> **Given problem**
Please reproduce, word for word, the part of the rows below that opens with the line containing "Task: Click the prompt textarea resize handle" and closes with the line containing "This screenshot has width=516, height=295.", including both of those lines. Give only that part.

+++ Record extracts +++

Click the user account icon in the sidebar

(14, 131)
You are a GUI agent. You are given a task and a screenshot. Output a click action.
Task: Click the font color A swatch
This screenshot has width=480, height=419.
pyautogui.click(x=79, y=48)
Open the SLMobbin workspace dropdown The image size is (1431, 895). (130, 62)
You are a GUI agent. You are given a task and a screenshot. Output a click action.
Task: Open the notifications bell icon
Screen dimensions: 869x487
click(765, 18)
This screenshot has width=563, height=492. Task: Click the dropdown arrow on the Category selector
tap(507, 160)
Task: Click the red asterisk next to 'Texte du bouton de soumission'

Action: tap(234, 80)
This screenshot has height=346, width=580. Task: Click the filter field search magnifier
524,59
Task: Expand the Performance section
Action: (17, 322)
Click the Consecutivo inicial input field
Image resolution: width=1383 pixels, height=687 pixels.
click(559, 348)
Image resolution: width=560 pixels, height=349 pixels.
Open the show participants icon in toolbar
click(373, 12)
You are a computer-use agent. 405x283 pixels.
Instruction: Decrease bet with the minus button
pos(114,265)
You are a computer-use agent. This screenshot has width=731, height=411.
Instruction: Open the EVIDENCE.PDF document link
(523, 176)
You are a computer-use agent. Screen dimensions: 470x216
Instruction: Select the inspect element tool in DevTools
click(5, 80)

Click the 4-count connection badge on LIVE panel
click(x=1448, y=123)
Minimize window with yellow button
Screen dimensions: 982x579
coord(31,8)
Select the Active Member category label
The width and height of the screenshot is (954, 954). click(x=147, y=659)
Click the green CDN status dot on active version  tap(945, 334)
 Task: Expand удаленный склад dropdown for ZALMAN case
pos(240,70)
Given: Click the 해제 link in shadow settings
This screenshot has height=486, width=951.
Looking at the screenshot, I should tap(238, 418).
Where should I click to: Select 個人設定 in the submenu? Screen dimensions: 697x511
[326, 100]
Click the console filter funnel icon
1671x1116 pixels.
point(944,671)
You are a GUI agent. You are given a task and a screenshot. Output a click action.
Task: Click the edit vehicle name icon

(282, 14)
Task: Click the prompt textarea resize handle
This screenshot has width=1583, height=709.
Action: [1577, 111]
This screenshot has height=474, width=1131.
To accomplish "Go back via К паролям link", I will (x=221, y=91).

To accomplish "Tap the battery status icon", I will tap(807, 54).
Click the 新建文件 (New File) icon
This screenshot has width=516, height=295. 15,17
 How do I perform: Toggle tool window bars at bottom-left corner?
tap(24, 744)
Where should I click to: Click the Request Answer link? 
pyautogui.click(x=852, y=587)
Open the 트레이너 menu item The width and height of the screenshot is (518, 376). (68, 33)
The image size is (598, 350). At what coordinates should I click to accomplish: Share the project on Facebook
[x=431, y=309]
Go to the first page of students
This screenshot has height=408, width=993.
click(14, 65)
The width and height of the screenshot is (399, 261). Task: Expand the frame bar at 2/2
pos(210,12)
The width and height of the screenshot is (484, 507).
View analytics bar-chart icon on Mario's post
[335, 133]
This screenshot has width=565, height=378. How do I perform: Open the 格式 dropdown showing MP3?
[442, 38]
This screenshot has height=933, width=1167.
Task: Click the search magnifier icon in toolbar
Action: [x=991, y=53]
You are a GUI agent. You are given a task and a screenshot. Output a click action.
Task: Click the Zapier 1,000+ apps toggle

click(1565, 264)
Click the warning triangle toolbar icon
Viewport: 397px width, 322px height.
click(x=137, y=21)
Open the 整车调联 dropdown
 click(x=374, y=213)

+++

> **The solution**
Task: Click the prompt textarea resize handle
This screenshot has width=1583, height=709.
Action: [1577, 111]
This screenshot has height=474, width=1131.
To accomplish "Go back via К паролям link", I will (x=221, y=91).

To accomplish "Tap the battery status icon", I will tap(807, 54).
Click the 新建文件 (New File) icon
This screenshot has width=516, height=295. 15,17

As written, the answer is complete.